[PROVIDED PASSAGE]
The State of Trucking in 2026
What Every Owner-Operator and Small Fleet Owner Should Know
The trucking industry in 2026 is facing a unique combination of rising freight demand, record operating costs, and strong used truck values. Owner-operators and small fleet owners are dealing with higher diesel prices, increasing maintenance expenses, insurance costs, and ongoing pressure on profit margins. This guide examines the latest trucking industry trends, what it costs to run a semi truck in 2026, how long Class 8 trucks typically last, and when selling a truck may make financial sense based on current market conditions.
10 Trucking Facts Every Owner-Operator Should Know in 2026
- Freight Demand Is Improving
After one of the longest freight downturns in modern trucking history, demand is finally showing signs of recovery, although volumes remain below historic highs.
- Capacity Is Tightening
The recovery is being driven partly by carriers leaving the market, creating less available capacity and helping support rates.
- Diesel Prices Remain a Major Threat
Fuel costs jumped dramatically in 2026, turning what looked like a profitable year for many operators into a much tighter financial environment.
- Operating Costs Continue to Rise
The average cost to operate a truck remains above $2 per mile, with non-fuel expenses reaching record levels.
- Insurance Is Still One of the Fastest-Growing Expenses
Higher claims costs and nuclear verdicts continue to push commercial trucking insurance premiums upward.
- Downtime Costs More Than Most Owners Realize
A truck sitting in a repair shop generates no revenue while fixed expenses continue to accumulate.
- Modern Class 8 Trucks Can Exceed One Million Miles
Proper maintenance can extend the life of many heavy-duty trucks well beyond traditional replacement cycles.
- Fleets Are Keeping Trucks Longer
Rising equipment costs and financing rates have encouraged many operators to postpone replacement purchases.
- Used Truck Values Have Stayed Surprisingly Strong
Limited supply and high new-truck prices have helped support resale values across much of the used Class 8 market.
- Selling Can Be a Strategic Business Decision
When repair costs, downtime risks, or excess equipment begin affecting profitability, selling a truck may improve overall cash flow and fleet performance.
Why Smart Truck Owners Are Running the Numbers More Carefully Than Eve
Trucking entered 2026 in an odd place. Freight is finally showing signs of life after the longest downturn in modern memory, yet the cost of keeping a truck on the road has rarely been higher. Owner-operators and small fleet owners are caught in the middle of that squeeze, where a little more demand does not automatically mean a lot more profit.
This article walks through what is actually happening right now. The numbers come from sources the industry trusts, including the U.S. Energy Information Administration, the American Transportation Research Institute, ACT Research, the American Trucking Associations, and others. The goal is not to throw statistics at you. It is to explain what those numbers mean when you are sitting in the cab or the office trying to make a decision.

[PROBLEMS TO WORK ON]
[1] Please copy the records word for word, from their first line through the line containing "This screenshot has width=1512, height=803.".
[2] Keep writing the article on trucking in 2026, starting right after its final sentence.

[DATA SECTION]

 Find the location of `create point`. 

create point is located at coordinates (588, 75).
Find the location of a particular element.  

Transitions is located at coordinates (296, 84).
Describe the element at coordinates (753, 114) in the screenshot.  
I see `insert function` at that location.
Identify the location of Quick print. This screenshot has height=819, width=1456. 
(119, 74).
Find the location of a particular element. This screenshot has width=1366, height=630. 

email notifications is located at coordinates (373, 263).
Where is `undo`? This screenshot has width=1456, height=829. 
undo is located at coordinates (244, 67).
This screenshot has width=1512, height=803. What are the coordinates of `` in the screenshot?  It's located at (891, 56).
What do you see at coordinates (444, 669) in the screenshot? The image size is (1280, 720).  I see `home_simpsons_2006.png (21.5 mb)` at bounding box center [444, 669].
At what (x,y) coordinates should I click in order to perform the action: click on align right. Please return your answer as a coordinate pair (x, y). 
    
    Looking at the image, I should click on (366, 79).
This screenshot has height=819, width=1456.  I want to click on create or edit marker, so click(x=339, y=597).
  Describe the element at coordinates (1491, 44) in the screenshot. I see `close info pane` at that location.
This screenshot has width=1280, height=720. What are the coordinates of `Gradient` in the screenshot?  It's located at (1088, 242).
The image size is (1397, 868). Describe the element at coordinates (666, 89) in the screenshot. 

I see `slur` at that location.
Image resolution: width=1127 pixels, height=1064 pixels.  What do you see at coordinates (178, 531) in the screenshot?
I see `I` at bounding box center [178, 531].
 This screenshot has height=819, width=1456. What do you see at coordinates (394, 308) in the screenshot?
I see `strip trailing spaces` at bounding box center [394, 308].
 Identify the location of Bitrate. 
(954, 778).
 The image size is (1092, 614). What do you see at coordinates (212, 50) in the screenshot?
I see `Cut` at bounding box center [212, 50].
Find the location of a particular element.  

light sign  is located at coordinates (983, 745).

[OUTPUTS]
[1]
 Find the location of `create point`. 

create point is located at coordinates (588, 75).
Find the location of a particular element.  

Transitions is located at coordinates (296, 84).
Describe the element at coordinates (753, 114) in the screenshot.  
I see `insert function` at that location.
Identify the location of Quick print. This screenshot has height=819, width=1456. 
(119, 74).
Find the location of a particular element. This screenshot has width=1366, height=630. 

email notifications is located at coordinates (373, 263).
Where is `undo`? This screenshot has width=1456, height=829. 
undo is located at coordinates (244, 67).
This screenshot has width=1512, height=803. What are the coordinates of `` in the screenshot?  It's located at (891, 56).

[2]
Kelly Truck Buyers spends most days on the phone with owner-operators and fleet owners across the country, from Illinois and Indiana to Texas and Florida. That gives a useful, ground-level view of what truck owners are dealing with in 2026. Those real-world conversations show up throughout this piece, lined up against the broader industry data, so you can see where your own situation fits.
Trucking Remains Essential, But Margins Are Tight
Freight still moves the country. Nothing has changed about how dependent the economy is on trucks. What has changed is how little is left over at the end of a run.
The freight recession that started back in 2022 became the longest of the modern era. Through 2025, the American Trucking Associations reported that truck tonnage kept slipping, a clear sign of soft demand. By early 2026, things began to turn. ATA economists noted the strongest truckload demand since late 2024, though volumes still sit below their earlier peaks.
Here is the part that does not get said often enough. This recovery is not being driven by a flood of new freight. It is being driven by trucks leaving the market. ACT Research describes 2026 as a structural transition year, where carrier exits, slower fleet growth, and a shrinking driver pool are tightening capacity even without a big jump in demand.
For an owner-operator, that is a double-edged sword. Rates are firming up in some lanes. But the carriers who survived this long are the ones who watched cash flow carefully and refused to haul cheap freight. Staying in that group is the whole game right now.
Diesel Prices Continue to Impact Profitability
Fuel is where 2026 got dramatic.
For three straight years, diesel had been drifting lower. The national average for 2025 came in around $3.66 per gallon, according to the EIA. Most forecasts heading into 2026 expected another modest decline.
That is not what happened. In early March 2026, the national on-highway diesel average jumped roughly 25 percent in a single week, climbing from about $3.90 to $4.86 per gallon. The EIA has confirmed that was the largest weekly increase since the federal government started tracking the series in 1994. Geopolitical pressure on global supply, including disruptions tied to the Strait of Hormuz, pushed prices well past where anyone expected.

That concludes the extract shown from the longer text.